新潟県長岡市の「高齢者総合ケアセンターこぶし園」の総合施設長・小山剛氏は、高齢の夫婦が共に移り住む仕組みを支援する必要性を指摘。「特別養護老人ホームという名称の住宅と、小規模多機能型居宅介護という名称の定額在宅サービスを一括して地域単位に提供できれば、介護保険施設や短期入所、通所介護、訪問看護、訪問介護が統合され、不要になる」とした。そのための課題としては、一般住宅のような広さや設備に加え、職員の配置基準の規制緩和などを挙げた。
明大理工学部建築学科助教授で一級建築士の園田眞理子氏は、「大都市郊外の高齢化に対応した介護環境の構築―新しい住まいの可能性―」と題して、高齢者のライフサイクルに合わせた住環境を提案。55歳から85歳までの30年間を10年ごとに「引退期後半」「老後期」「要介護期」に分け、それぞれに合わせた高齢者住宅として、「シニア・ハイツ」(老老介護)、「シニア・リビング」(女性のシングル)、「シニア・ホーム」(介護居住施設) を示した。

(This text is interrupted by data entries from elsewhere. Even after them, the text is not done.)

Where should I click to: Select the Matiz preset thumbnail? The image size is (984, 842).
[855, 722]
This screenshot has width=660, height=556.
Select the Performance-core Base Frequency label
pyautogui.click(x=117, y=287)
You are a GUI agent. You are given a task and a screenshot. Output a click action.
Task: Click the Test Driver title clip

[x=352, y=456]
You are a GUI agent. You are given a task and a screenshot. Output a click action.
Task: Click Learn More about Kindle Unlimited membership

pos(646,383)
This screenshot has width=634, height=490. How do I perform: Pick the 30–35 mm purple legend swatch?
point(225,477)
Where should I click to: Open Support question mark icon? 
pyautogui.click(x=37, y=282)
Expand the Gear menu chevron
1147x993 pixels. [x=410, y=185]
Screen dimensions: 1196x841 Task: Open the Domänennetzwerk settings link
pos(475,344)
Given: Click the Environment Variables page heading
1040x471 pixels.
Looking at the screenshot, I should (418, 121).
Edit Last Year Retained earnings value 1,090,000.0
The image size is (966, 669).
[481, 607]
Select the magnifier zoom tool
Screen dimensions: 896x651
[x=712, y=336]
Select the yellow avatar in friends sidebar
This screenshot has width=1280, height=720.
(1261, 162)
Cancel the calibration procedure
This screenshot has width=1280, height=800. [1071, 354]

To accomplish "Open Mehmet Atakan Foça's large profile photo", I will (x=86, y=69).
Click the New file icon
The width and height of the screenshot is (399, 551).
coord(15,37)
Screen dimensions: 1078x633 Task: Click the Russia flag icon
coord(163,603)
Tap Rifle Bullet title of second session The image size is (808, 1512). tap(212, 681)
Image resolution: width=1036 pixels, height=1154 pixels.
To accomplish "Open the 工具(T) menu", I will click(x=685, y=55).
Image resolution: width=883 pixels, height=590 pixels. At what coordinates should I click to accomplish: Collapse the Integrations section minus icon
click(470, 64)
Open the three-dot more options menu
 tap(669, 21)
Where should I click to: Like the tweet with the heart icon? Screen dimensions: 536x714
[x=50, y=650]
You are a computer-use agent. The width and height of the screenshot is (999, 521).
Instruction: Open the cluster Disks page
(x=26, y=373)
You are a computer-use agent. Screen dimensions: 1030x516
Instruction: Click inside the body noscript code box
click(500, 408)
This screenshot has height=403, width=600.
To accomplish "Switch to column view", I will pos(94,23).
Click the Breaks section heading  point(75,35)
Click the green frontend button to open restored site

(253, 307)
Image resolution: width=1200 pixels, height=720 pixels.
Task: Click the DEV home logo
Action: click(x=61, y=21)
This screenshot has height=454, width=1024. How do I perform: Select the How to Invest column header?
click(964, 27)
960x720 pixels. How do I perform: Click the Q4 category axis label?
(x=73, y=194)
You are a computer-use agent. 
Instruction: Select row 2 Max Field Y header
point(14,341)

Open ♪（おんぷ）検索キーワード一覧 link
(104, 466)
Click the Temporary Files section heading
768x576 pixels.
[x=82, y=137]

山口県内にある国内最大規模の通所介護拠点「夢のみずうみ村」を運営する藤原茂氏は、施設を設立するまでの経緯や事業資金の状況について説明。高齢者の自立促進を図るためのプログラムとして、「緊張を生まない環境づくり」(家庭に近づくこと)、「社会で暮らすための“バリアあり”のすすめ」を紹介した。
これらの意見に対し、舛添厚労相が個別にコメントした上で、次のように抱負を語った。
■「医療と介護のすき間を埋める」
中期的な課題として、「介護と医療の一体化」ということをやらざるを得ない。「長期的課題ですよ」と以前から言ってきたが、もう長期ではなく、わたしが政治家をやっている間に考えないといけない。例えば、介護保険の負担は40歳以上だが、医療はそうではない。皆さんのお話で共通しているのは、医療と介護を分けて考えられないということ。「制度上、難しいからやらない」ということを役人は言える。だが、われわれはそういうことを言ってはいけない。難しくても、新しい制度設計をやるのが政治家の仕事だ。
優秀なスタッフがわが省にいる。中期的課題として、医療と介護のすき間を埋めるにはどうすればいいのか。保険制度の一体化も(選択肢の)一つだが、「そろそろ考える時期に来てるな」と、きょうは痛切に感じた。
政治が混乱している状況で、近く総選挙もあると思うが、次の政権がどうであれ、これは国民的な課題としてやらなければいけない。どの政党が政権を取ろうと、われわれがここで議論したことを踏まえてやりたいと思う。限られた時間だが、そういう大きなアンビションを持って臨みたい。